Unplanned, unmediated, this was a regular Thursday night, with no shift at the restaurant behind or ahead of me, and Jake and I were at the same place. A cool place, where cool people went—the pressure was lifting, I started dancing again—and I screamed for the band because I knew this song, it was my song, and I felt the source of the city’s adrenalized, fatal energy. It was me.
“You’re really sweating,” he said when I came up to the bar. “You’re kind of a crazy dancer.”
“I am,” I said, flatly. I meant to say coquettishly, I am?
“You’re into them?” he asked. He gestured toward the band. I nodded and shrugged, a subtle look that meant either (a) they’re so overrated or (b) they are like God. The look depended a lot on what Jake thought.

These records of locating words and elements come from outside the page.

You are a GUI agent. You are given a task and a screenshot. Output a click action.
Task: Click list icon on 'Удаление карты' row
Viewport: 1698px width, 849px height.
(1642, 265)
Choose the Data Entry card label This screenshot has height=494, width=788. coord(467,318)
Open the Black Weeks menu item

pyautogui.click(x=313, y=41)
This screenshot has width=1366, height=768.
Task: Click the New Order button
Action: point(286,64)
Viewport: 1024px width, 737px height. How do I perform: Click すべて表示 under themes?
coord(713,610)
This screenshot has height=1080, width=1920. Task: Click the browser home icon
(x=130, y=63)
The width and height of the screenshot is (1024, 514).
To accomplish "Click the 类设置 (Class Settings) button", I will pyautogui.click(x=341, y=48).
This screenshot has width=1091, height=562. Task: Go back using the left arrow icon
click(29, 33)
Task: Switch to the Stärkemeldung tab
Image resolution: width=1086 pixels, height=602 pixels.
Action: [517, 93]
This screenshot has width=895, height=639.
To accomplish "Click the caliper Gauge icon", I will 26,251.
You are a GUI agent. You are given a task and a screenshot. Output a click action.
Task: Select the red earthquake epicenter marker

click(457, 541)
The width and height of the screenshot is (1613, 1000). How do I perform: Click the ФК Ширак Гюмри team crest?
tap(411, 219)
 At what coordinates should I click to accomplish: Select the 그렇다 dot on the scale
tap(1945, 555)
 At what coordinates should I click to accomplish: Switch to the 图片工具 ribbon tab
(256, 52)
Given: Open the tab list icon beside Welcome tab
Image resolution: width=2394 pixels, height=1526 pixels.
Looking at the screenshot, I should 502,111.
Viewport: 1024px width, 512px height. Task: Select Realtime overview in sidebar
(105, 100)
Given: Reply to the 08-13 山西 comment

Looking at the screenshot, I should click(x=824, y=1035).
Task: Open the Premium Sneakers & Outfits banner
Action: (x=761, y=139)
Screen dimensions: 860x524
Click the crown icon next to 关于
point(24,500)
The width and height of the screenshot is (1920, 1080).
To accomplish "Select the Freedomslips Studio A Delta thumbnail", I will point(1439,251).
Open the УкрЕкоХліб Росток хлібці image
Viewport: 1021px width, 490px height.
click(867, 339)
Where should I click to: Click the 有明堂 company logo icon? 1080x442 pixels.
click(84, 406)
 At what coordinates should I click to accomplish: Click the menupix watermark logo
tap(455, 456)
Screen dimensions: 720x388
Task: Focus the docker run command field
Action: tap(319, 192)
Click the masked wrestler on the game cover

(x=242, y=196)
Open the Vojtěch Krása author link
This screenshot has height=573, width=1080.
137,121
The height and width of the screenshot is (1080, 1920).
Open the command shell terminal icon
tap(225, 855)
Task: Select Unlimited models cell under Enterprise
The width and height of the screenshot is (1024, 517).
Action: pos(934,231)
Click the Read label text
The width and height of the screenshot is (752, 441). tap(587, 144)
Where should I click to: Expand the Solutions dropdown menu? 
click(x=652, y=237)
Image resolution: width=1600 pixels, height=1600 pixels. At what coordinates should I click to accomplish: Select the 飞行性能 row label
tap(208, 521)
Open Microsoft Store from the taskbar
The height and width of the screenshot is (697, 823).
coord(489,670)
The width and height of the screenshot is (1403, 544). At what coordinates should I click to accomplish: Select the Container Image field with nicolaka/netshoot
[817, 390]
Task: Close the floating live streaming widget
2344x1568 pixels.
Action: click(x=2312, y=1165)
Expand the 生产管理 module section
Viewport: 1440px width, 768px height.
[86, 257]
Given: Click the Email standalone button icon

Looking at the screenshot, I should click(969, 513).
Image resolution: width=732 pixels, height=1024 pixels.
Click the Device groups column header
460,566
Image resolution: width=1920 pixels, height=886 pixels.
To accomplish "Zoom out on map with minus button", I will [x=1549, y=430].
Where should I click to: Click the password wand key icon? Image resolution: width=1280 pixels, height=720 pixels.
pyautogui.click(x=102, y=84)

“What are you doing here?” He gave me back that same amorphous shrug and nod. As if to say, I go places. I wanted to ask, What places?
“Did you work today?” Banal. I couldn’t think of anything else to say. A song started and I turned toward the stage.
“Let’s go.”
“What?”
“Let’s go. Come on, if you keep dancing you’re going to hurt someone. Or yourself.”
“Let’s go?” I held my hand to my ear. All I heard was that he had been watching me dance.
“Ari’s good, she met up with her people.”
“Her people?” I yelled.
He shook his head at me like I was a fucking idiot, which I was, a deaf bobblehead trying to hear him, trying to see the tattoo on his collarbone. He had his glasses pushed up on top of his head, his hair suspended, a scientist pulled out of the laboratory. He grabbed me by the back of the neck and moved me toward the exit.
It was pattering rain outside, translucent, needle rain, pricking my cheeks, collecting like quartz on my wrists where the light hit them, our two exhalations coming in cold clouds.
“Do you have an umbrella?”
“I don’t believe in them,” he said. He walked over to his bike, chained against a tree. There was a plastic bag over the seat.
“But you believe in protecting your bike seat?”
Almost had him. Almost had a laugh.
“I didn’t know it was a choice to believe in umbrellas.”